— start of Source data —
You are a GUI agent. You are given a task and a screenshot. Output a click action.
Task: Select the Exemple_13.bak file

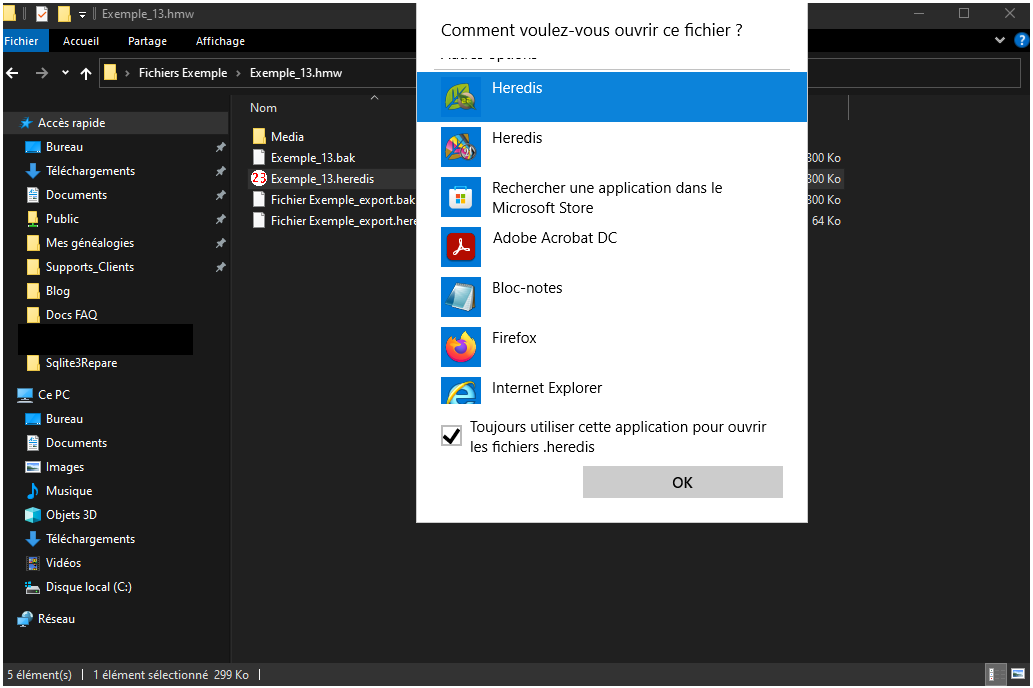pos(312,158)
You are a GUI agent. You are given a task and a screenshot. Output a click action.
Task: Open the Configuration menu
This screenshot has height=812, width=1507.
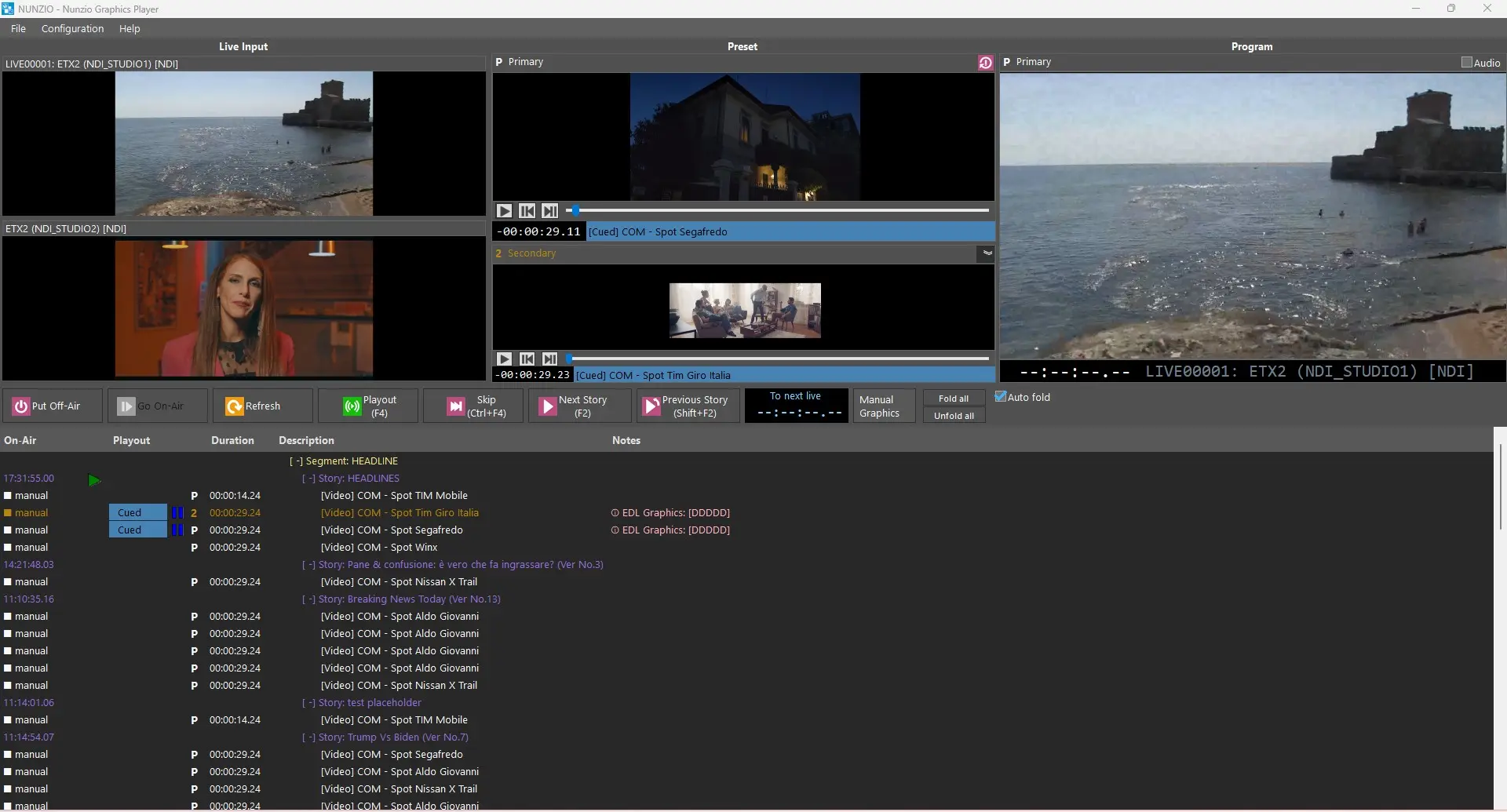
— end of Source data —
Task to complete: Please return every line of the records above word for word, leaving out the pictures.

Solved problem:
You are a GUI agent. You are given a task and a screenshot. Output a click action.
Task: Select the Exemple_13.bak file

pos(312,158)
You are a GUI agent. You are given a task and a screenshot. Output a click action.
Task: Open the Configuration menu
This screenshot has height=812, width=1507.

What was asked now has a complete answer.